An execution can also be in Paused state. It happens when the job itself has been paused. Note that this is a temporary state; eventually the job has to be unpaused and so the executions will be triggered, otherwise more and more paused executions will stack forever.
Finally executions can be Finished either with a Success or Failed state. You can retrieve these old executions in the log for finished executions.
The way to manage external resources in cuttle is via ExecutionPlatform. An execution platforms defines the contract about how to use the resources. They are configured at project bootstrap and usually set limits on how resources will be used (for example to only allow 10 external processes to be forked at the same time).
This is necessary because potentially thousands of concurrent executions can happen in cuttle. These executions will fight for shared resources via these execution platforms. Usually a platform will use a priority queue to prioritize access to these shared resources, and the priority is based on the SchedulingContext of each execution (so the executions with highest priority get access to the shared resources first). For example the TimeSeriesContext defines its Ordering in such way that oldest partitions take priority.
The built-in TimeSeriesScheduler executes a workflow of jobs for the time partitions defined in a calendar. Each job defines how it maps to the calendar (for example Hourly or Daily CEST), and the scheduler ensures that at least one execution is created and successfully run for each defined (Job, Period) pair.
In case of failure the time series scheduler will submit the execution again and again until the partition is successfully completed (depending of the retry strategy you have configured the delay between retries will vary).
It is also possible to Backfill successfully completed past partitions, meaning that we want to recompute them anyway. The whole graph or only a part of the graph can be backfilled depending of what you need.
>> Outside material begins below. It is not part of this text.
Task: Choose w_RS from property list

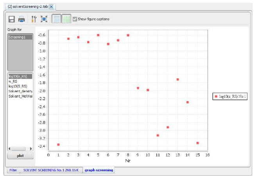Action: click(x=13, y=81)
A priority can be given to the backfill so the executions triggered by this backfill can be assigned more or less priority than the day to day workload.
The API documentation is the main reference for Scala programmers.
For a project example, you can also follow these hands-on introductions:
To run the example application, checkout the repository, launch the sbt console in the project (you will need yarn as well to compile the UI part), and run the example HelloTimeSeries
command.
The library is cross-built for Scala 2.11 and Scala 2.12.
The core module to use is "com.criteo.cuttle" %% "cuttle" % "0.9.12"
.
You also need to fetch one Scheduler implementation:
- TimeSeries:
"com.criteo.cuttle" %% "timeseries" % "0.9.12""
. - Cron:
"com.criteo.cuttle" %% "cron" % "0.9.12""
.
This project is licensed under the Apache 2.0 license.